基于大数据和动力学模型的车轮磨耗预测研究
Research on Wheel Wear Prediction Based on Big Data and Dynamic Model

为了研究车轮磨耗的特点和演变过程，对机车车轮的磨耗进行了大数据分析研究发现：轮径及轮缘厚度的磨耗率随轮径值及轮缘厚度的降低呈先减小后增大的趋势、且新轮状态下车轮踏面的磨耗率约为轮缘磨耗率的三倍左右；新轮状态下车轮踏面磨耗较为明显，一定运行里程后轮缘磨耗更为突出。建立了机车动力学模型、轮轨滚动接触模型、材料磨损模型一体的车轮磨耗计算模型，并使用实测车轮数据与优化算法相结合的方式来对车轮磨耗计算模型中磨耗系数k进行优化，计算发现：磨耗系数取平均值的车轮磨耗计算结果与实测值误差较大，而取优化值的计算结果与实测值的误差较小在3%~13%之间(车轮磨耗集中在？45~40 mm，磨耗最大位置在？10~？5 mm之间)。

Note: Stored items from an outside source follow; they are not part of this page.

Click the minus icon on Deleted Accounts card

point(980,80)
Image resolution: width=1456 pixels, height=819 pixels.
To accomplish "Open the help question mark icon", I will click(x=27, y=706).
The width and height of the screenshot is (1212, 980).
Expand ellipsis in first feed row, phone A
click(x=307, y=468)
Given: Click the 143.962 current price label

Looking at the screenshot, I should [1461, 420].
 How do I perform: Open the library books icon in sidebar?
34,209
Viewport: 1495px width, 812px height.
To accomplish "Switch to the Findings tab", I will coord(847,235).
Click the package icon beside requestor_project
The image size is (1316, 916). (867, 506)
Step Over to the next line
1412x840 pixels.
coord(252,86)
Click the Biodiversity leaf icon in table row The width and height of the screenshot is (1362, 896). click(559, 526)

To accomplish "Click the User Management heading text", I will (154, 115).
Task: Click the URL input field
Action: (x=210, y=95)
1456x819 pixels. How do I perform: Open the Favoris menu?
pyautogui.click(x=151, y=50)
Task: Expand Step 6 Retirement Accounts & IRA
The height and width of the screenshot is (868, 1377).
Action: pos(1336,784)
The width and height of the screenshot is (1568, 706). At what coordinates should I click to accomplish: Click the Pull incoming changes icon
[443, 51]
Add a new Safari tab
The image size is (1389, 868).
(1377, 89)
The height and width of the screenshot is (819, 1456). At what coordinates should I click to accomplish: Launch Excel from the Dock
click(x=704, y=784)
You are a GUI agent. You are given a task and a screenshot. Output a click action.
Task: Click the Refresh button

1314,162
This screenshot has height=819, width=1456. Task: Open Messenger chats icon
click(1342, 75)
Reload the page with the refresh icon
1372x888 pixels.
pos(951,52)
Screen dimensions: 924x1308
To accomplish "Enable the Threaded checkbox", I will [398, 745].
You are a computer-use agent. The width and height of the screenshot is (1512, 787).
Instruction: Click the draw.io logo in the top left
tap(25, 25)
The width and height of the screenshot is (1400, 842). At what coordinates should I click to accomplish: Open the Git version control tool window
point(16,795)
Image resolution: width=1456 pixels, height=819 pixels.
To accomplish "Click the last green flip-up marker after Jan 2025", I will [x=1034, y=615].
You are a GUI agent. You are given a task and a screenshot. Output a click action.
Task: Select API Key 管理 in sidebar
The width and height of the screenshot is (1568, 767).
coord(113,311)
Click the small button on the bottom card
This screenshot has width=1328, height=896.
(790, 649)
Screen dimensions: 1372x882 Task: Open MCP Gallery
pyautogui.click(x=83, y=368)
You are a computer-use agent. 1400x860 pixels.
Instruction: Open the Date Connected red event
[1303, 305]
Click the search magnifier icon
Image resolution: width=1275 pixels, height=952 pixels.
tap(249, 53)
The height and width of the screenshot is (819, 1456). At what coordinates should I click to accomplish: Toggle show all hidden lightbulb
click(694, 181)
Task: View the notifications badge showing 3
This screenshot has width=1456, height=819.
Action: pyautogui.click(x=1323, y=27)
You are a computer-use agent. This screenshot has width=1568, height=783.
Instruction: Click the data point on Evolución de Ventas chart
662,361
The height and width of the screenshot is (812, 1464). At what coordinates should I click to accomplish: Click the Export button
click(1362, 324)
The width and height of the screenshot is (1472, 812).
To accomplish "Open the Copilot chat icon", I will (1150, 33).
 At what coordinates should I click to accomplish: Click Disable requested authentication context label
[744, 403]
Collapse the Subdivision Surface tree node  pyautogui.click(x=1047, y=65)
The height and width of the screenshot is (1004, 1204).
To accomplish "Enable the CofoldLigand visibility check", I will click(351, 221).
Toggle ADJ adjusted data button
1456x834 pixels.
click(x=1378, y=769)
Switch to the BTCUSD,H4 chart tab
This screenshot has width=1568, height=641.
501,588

In order to study the characteristics and evolution process of wheel wear, the big data analysis of locomotive wheel wear was carried out, and it was found that: The abrasion rate of wheel diameter and rim thickness decreases first and then increases with the decrease of wheel diameter and rim thickness, and the wear rate of wheel tread is about three times that of the rim wear rate under the new wheel state; The wear of the wheel tread is more obvious in the new wheel state, and the wear of the wheel rim is more prominent after a certain mileage of operation. A wheel wear calculation model integrating the locomotive dynamics model, wheel-rail rolling contact model and material wear model was established. The wear coefficient k in the wheel wear calculation model is optimized by combining the measured wheel data and the optimization algorithm. The results show that the error between the calculated results of wheel wear and the measured value with the average value of the wear coefficient is larger, while the error between the calculated result and the measured value with the optimized value is smaller between 3%~13% (the wheel wear is concentrated in ？45~40 mm, and the maximum wear position is between ？10~？5 mm).